Tickers in this article: BAC C I:BKX PNC

Updated with Capital One's disappointing fourth-quarter results, and harsh reaction by investors in aftermarket trading.

NEW YORK ( TheStreet) -- Bank of America (GS) was the loser among the largest U.S. banks on Thursday, with shares sliding over 4% to close at $11.27.

As earnings reports continued to roll in, the KBW Bank Index (I:BKX) rose slightly to close at 53.62, although only six names showed declines, including Citigroup (C) , which was down 3% to close at $41.24.

Bank of America


Bank of America reported a fourth-quarter profit of $700 million or $.03 a share, beating the consensus EPS estimate among analysts polled by Thomson Reuters by a penny, after the company pre-announced a large mortgage putback settlement with Fannie Mae (FNMA) and a major contribution to the $8.5 billion foreclosure settlement between federal regulators and the nation's largest loan servicers.

Earnings for all of 2012 totaled $4.2 billion, or 25 cents a share, increasing from $1.4 billion, or a penny a share, in 2011.

Bank of America CEO Brian Moynihan said during the company's earnings conference call that the company had achieved "strong results" in strengthening its balance sheet, as the company built a $19 billion reserve for mortgage putbacks and increased its estimated Basel III Tier 1 common equity ratio to 9.25% as of Dec. 31, which is significantly above the 8.5% that will be required in January 2019, when the Federal Reserve's enhanced capital requirements for systemically important financial institutions are fully phased in.
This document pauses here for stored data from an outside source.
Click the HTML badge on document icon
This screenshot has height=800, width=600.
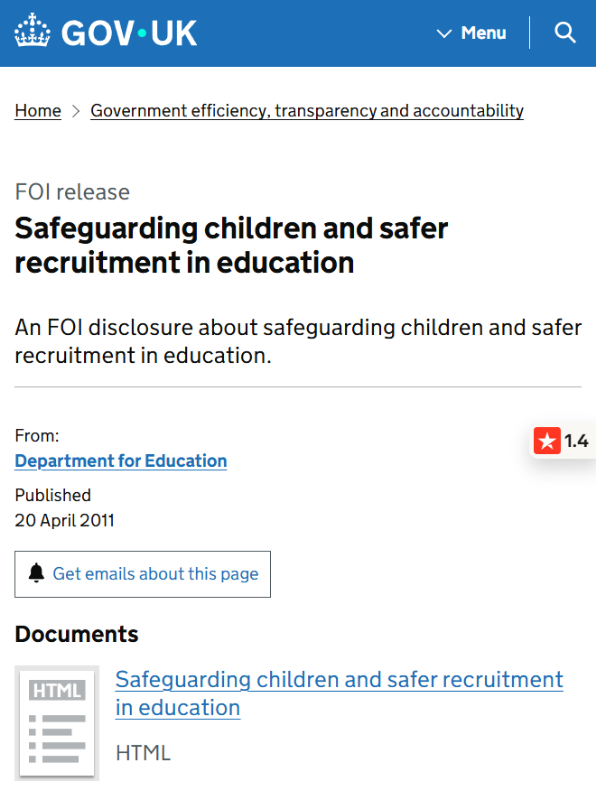coord(57,691)
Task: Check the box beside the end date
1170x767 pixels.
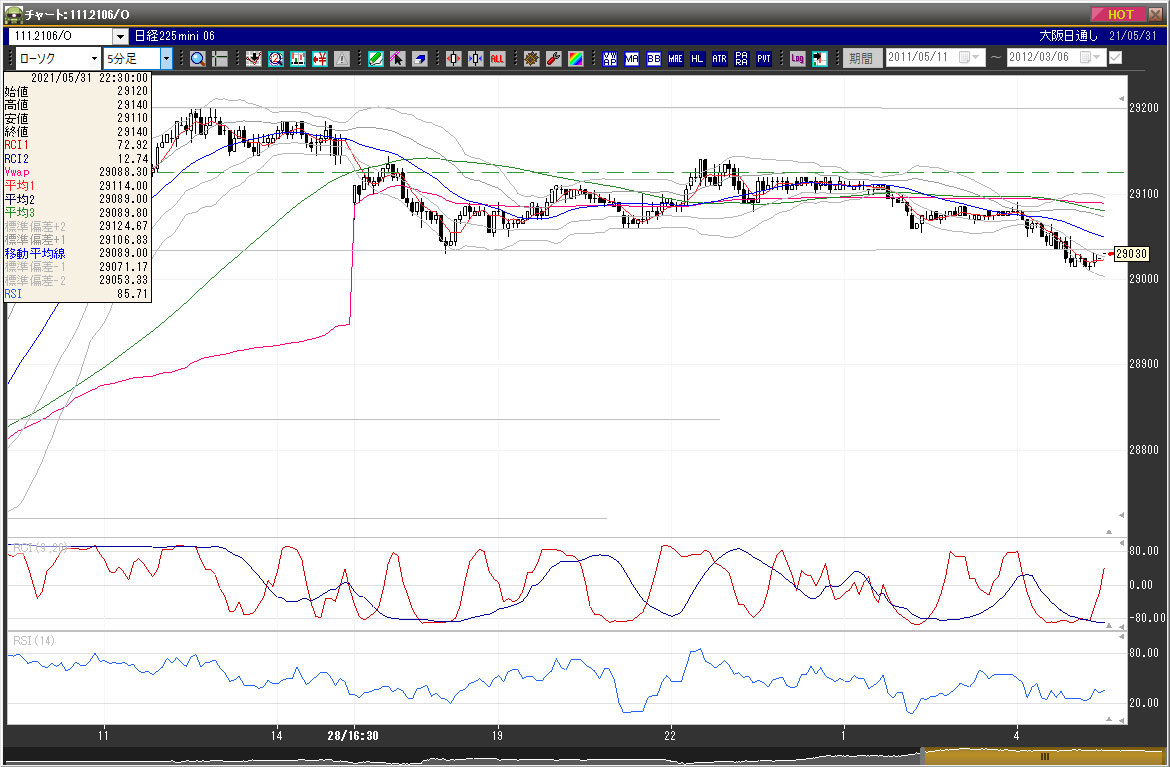Action: point(1115,58)
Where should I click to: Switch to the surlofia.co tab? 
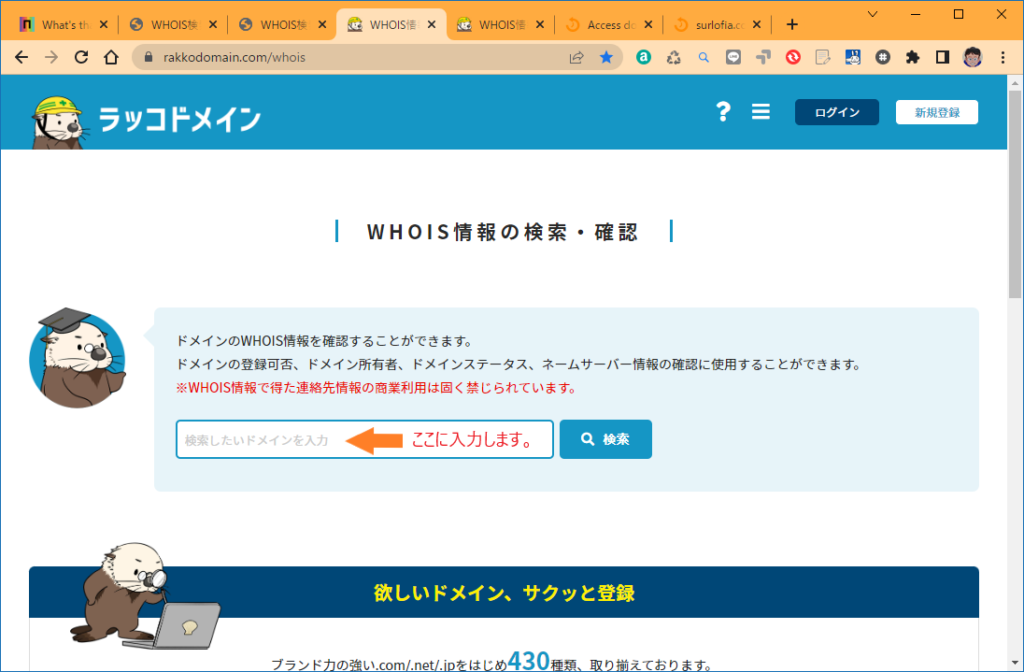tap(716, 22)
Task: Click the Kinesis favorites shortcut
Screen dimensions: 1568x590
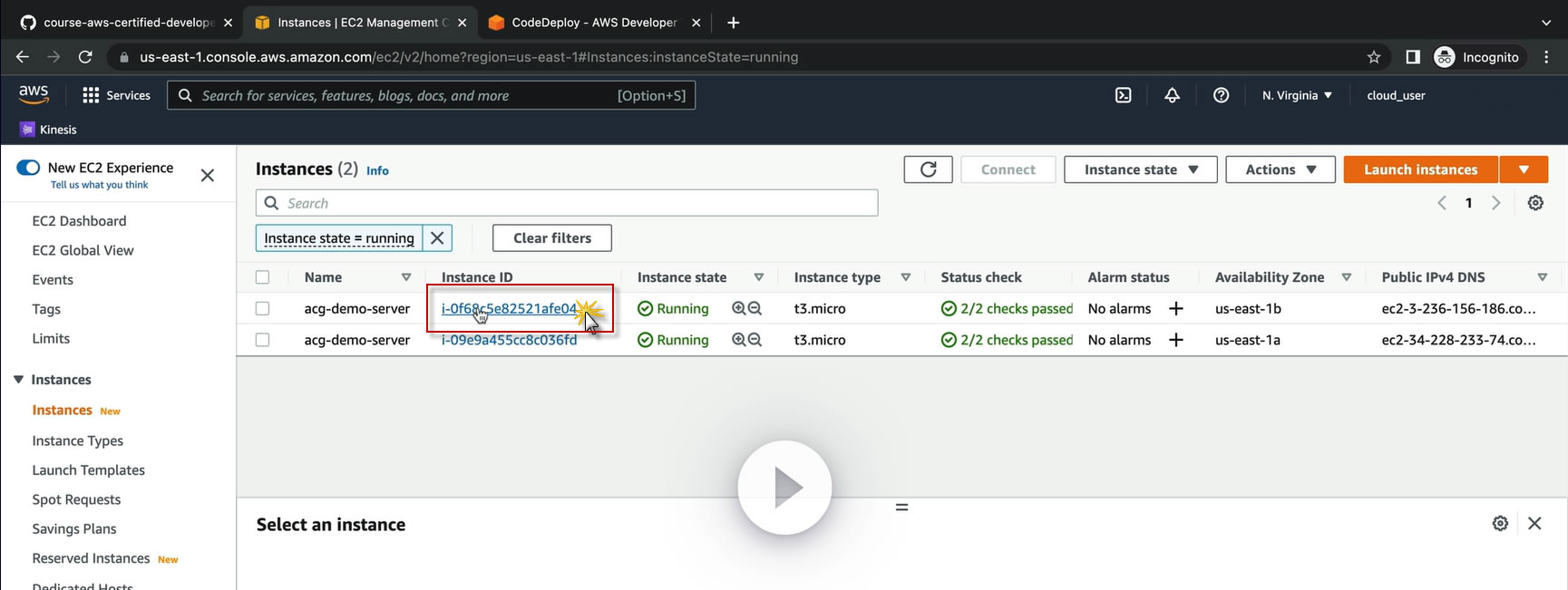Action: (x=49, y=130)
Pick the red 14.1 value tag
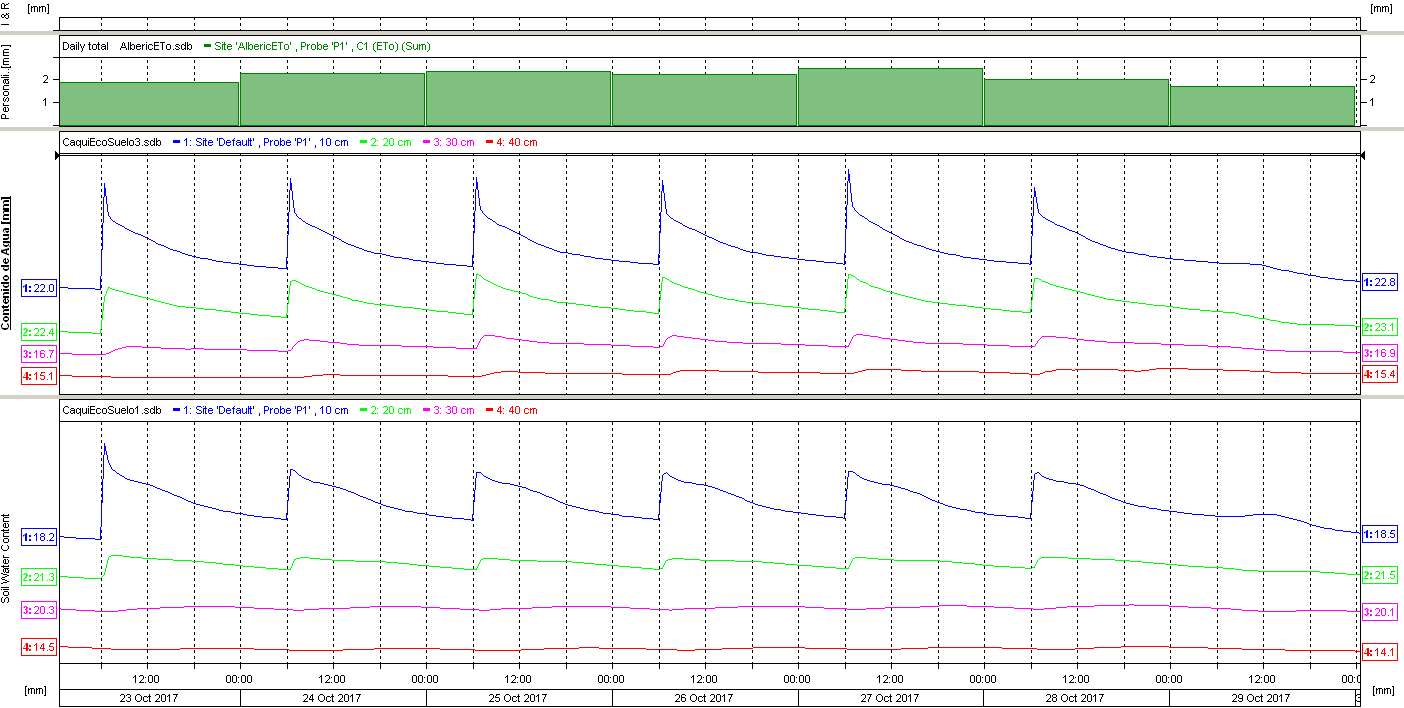Image resolution: width=1404 pixels, height=708 pixels. (x=1380, y=652)
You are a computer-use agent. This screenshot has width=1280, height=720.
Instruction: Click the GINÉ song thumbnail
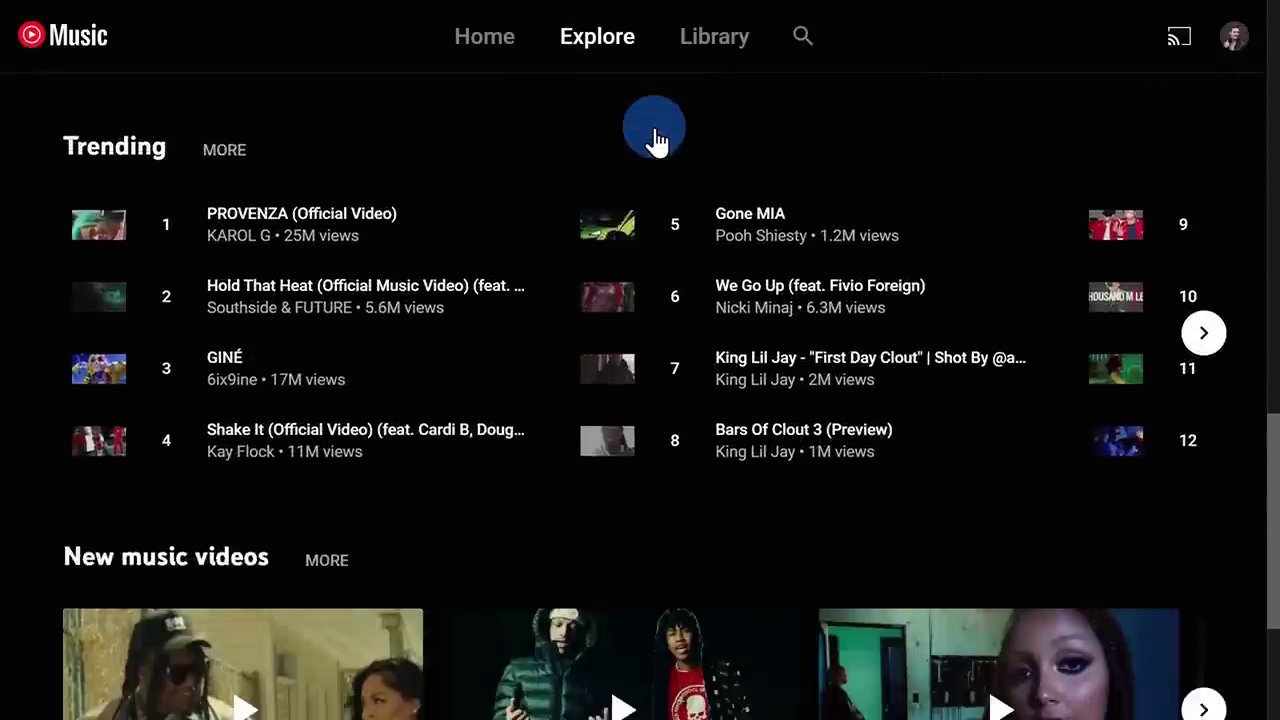99,368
When discussing the company's efforts to lower its expenses, Moynihan said "We have reduced our employee count in each quarter in the last five and we have done that while we continue to invest in our targeted growth areas," and that "we reduced our delinquent mortgage count, which allowed us to reduce our legacy asset servicing expenses," according to a transcript provided by Thomson Reuters.

UBS analyst Brennan Hawken said in a note following the earnings announcement that "excluding the foreclosure settlement, litigation, and GSE compensatory fees, legacy asset servicing (LAS) costs seem to be $2.8 billion, a 7% decline sequentially (3Q was $3.0 billion). Certainly a step in the right direction, but may be a bit light vs expectations."

When discussing Project New BAC -- Bank of America's "branded" cost-cutting program -- COF Bruce said during the conference call that excluding LAS costs, expense savings "on a quarterly basis were at $900 million a quarter as we leave 2012. We expect that our New BAC cost savings when we get to the fourth quarter of '13 will be at $1.5 billion per quarter."

When asked for clarification on the company's plan to reduce LAS expenses from $3.1 billion by $1 billion by the fourth quarter of 2013, Thompson said "you should generally expect it to come out throughout the year. It is not something you're going to have to wait for the fourth quarter to see."